Apr 03, 2009 00:01
"We held hands just once. She was leading me somewhere and grabbed my hand as if to say, This way-hurry up. Our hands were clasped together ten seconds at most, but to me it felt more like thirty minutes. When she let go of my hand, I was suddenly lost. It was all very natural, the way she took my hand, but I knew she's been dying to do so.

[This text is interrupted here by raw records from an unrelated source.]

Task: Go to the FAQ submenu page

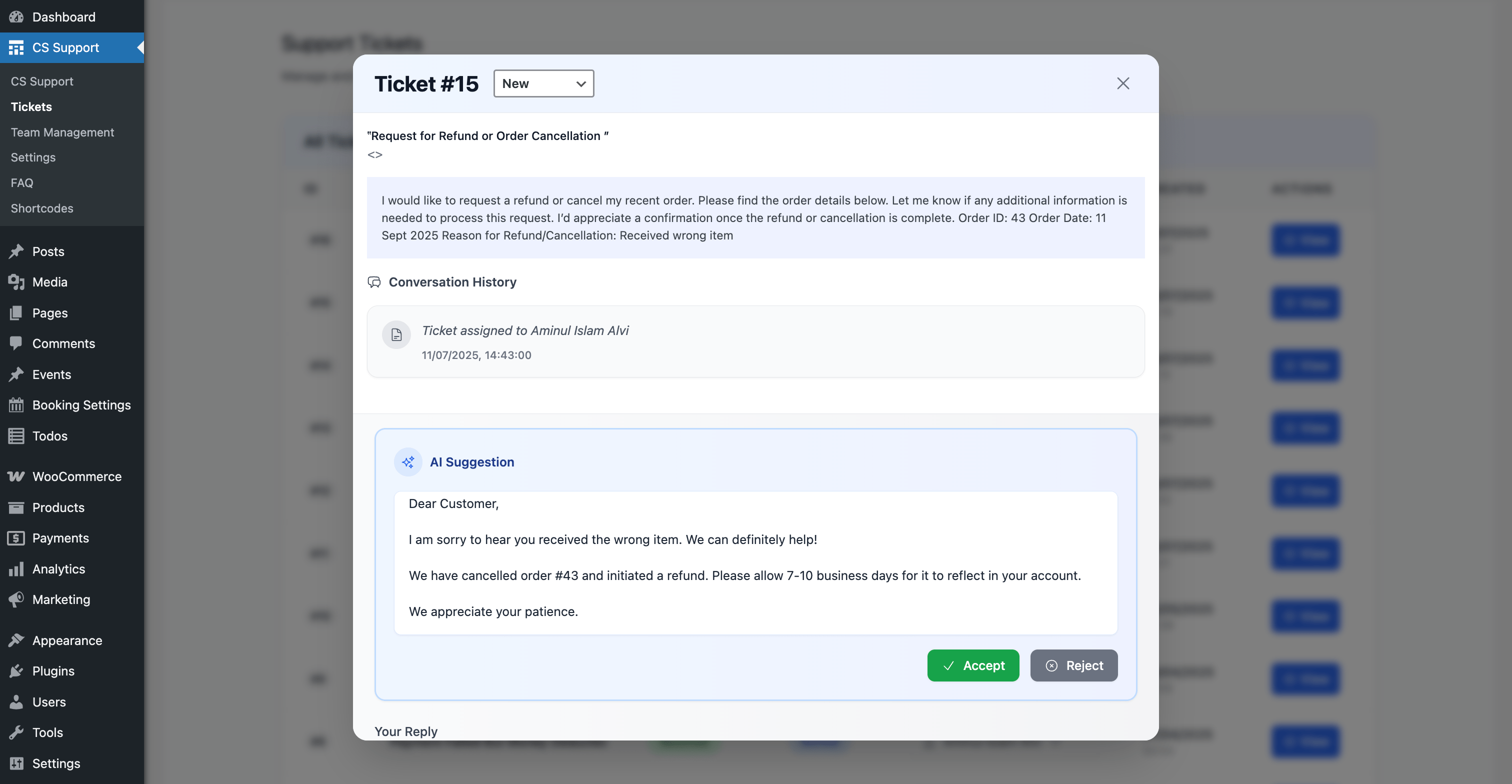Action: click(x=22, y=182)
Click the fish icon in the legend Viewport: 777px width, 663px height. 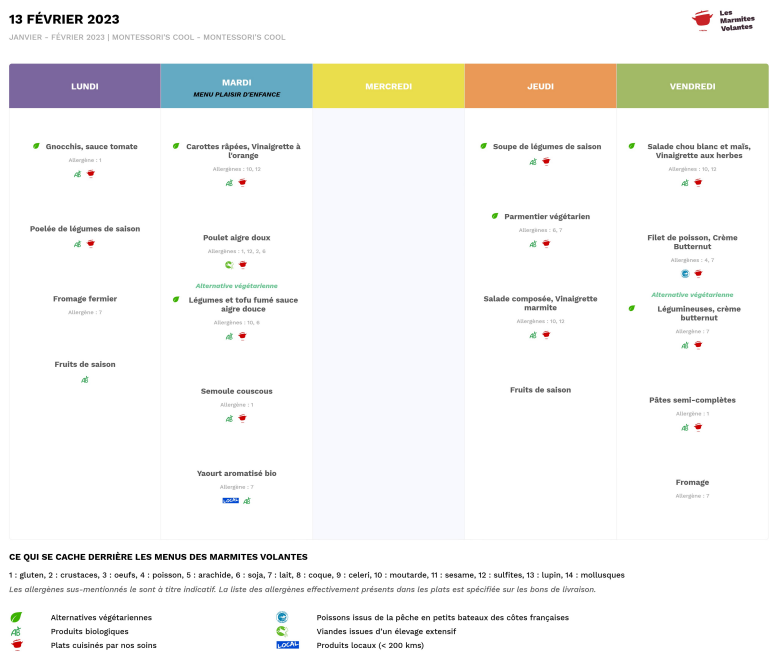tap(282, 617)
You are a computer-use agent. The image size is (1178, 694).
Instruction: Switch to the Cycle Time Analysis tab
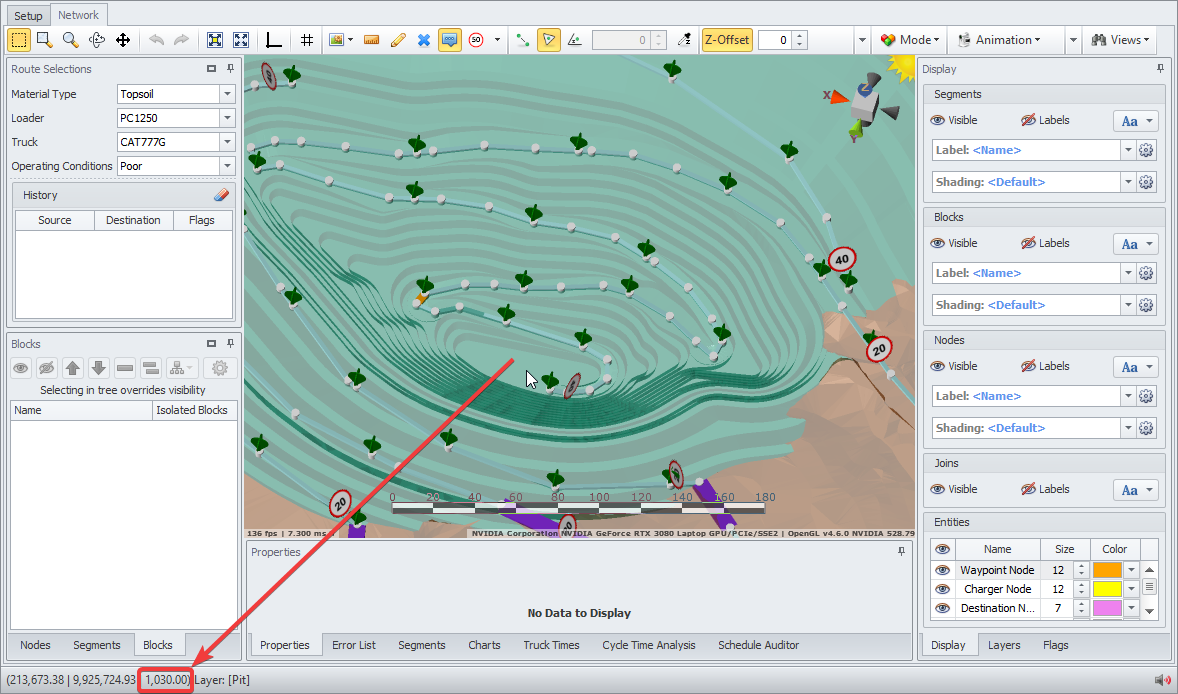click(x=648, y=645)
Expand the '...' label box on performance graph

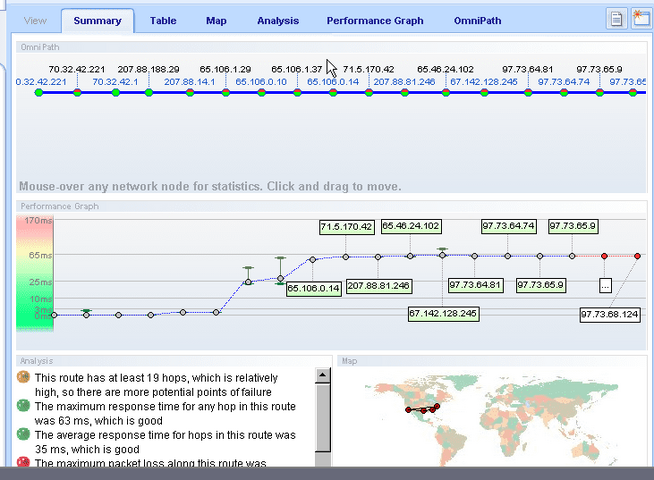(x=605, y=286)
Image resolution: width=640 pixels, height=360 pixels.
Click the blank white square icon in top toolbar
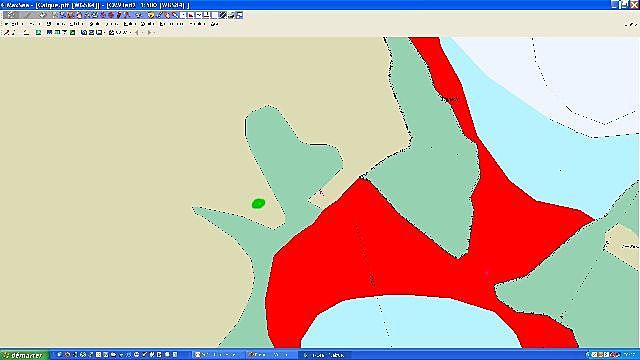[x=214, y=15]
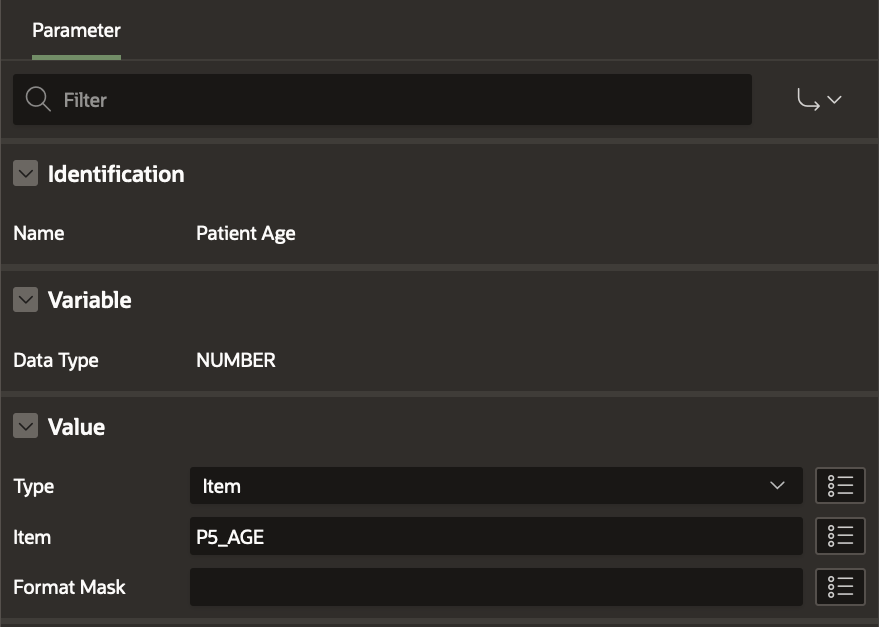Focus the Filter search field
Image resolution: width=879 pixels, height=627 pixels.
tap(400, 100)
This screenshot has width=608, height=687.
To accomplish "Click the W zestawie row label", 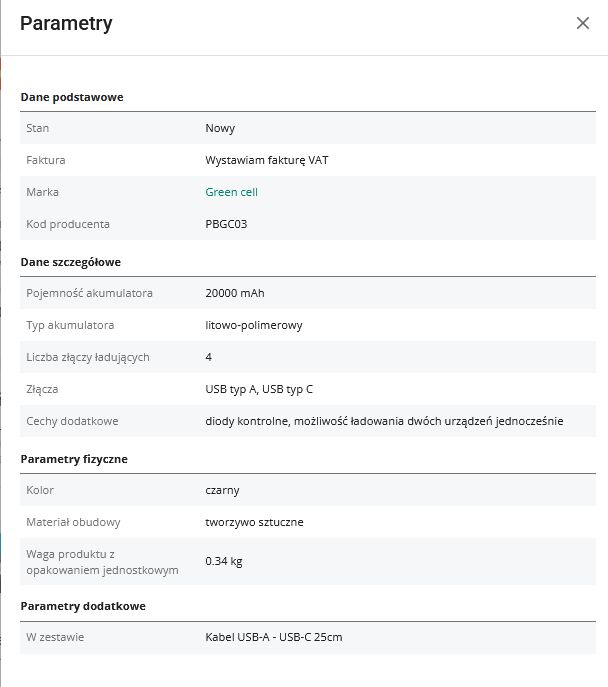I will (x=55, y=637).
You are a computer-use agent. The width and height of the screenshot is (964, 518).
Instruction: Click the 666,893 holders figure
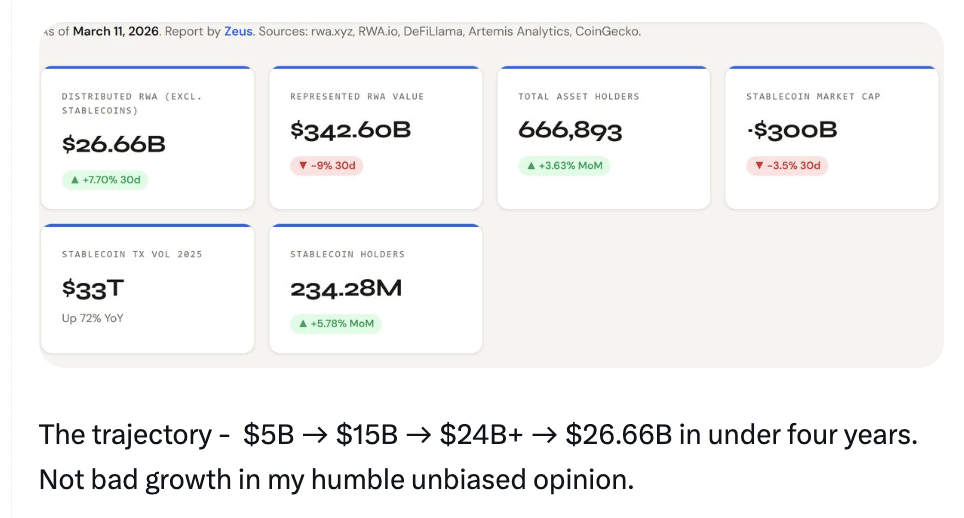tap(570, 130)
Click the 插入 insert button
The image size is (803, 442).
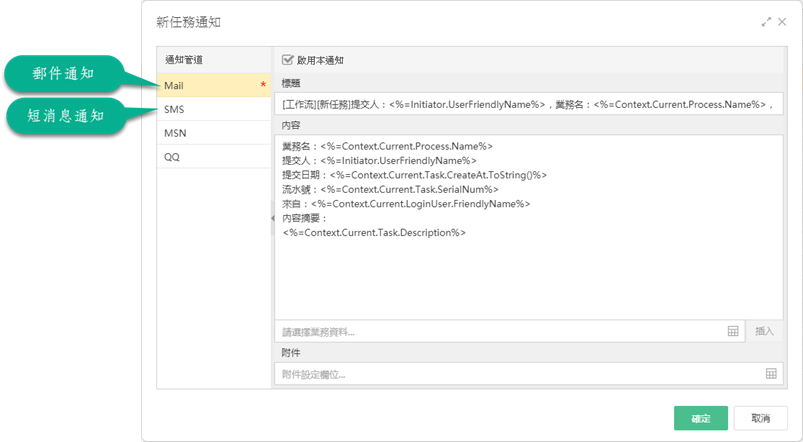tap(764, 331)
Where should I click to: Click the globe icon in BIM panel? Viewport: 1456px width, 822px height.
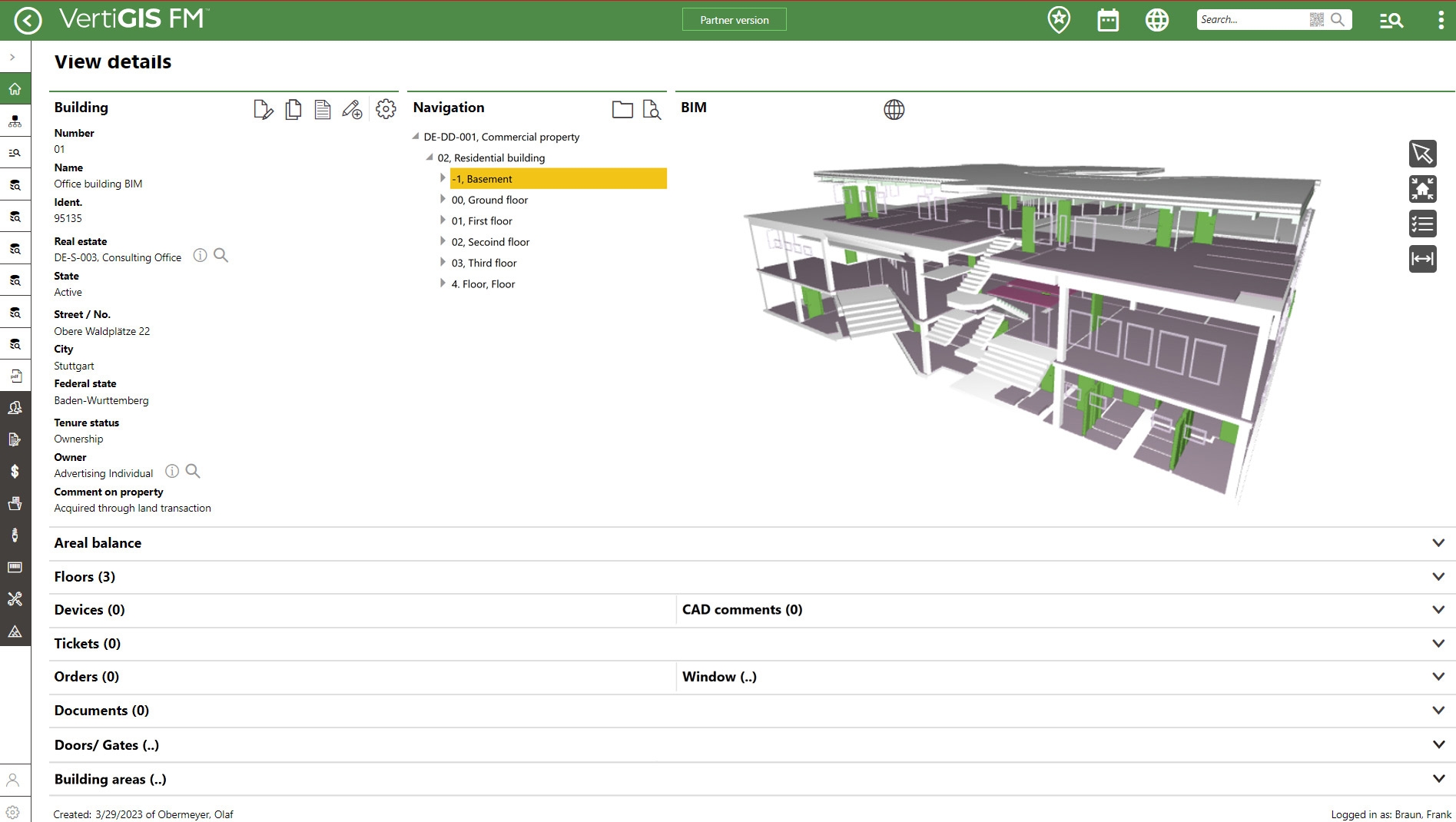point(894,109)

The feel of her hand has never left me. It was different from any other hand I'd ever held, different from any other touch I've ever known. It was merely the small, warm hand of a twelve-year-old girl, yet those five fingers and that palm were like a display case crammed full of everything I wanted to know-and everything I had to know. By taking my hand, she showed me what these things were. That within the real world, a place like this existed. In the space of those ten seconds I became a tiny bird, fluttering into the air, the wind rushing by. From high in the sky I could see a scene far away. It was so far off I couldn't make it out clearly, yet something was there, and I knew that someday I would travel to that place. This revelation made me catch my breath and made my chest tremble.
I returned home, and sitting at my desk, I gazed for a long time at the fingers Shimamoto had grasped. I was ecstatic that she'd held my hand. Her gentle hand warmed my heart for days. At the same time it confused me, made me perplexed, even sad in a way. How could I possibly come to terms with that warmth?"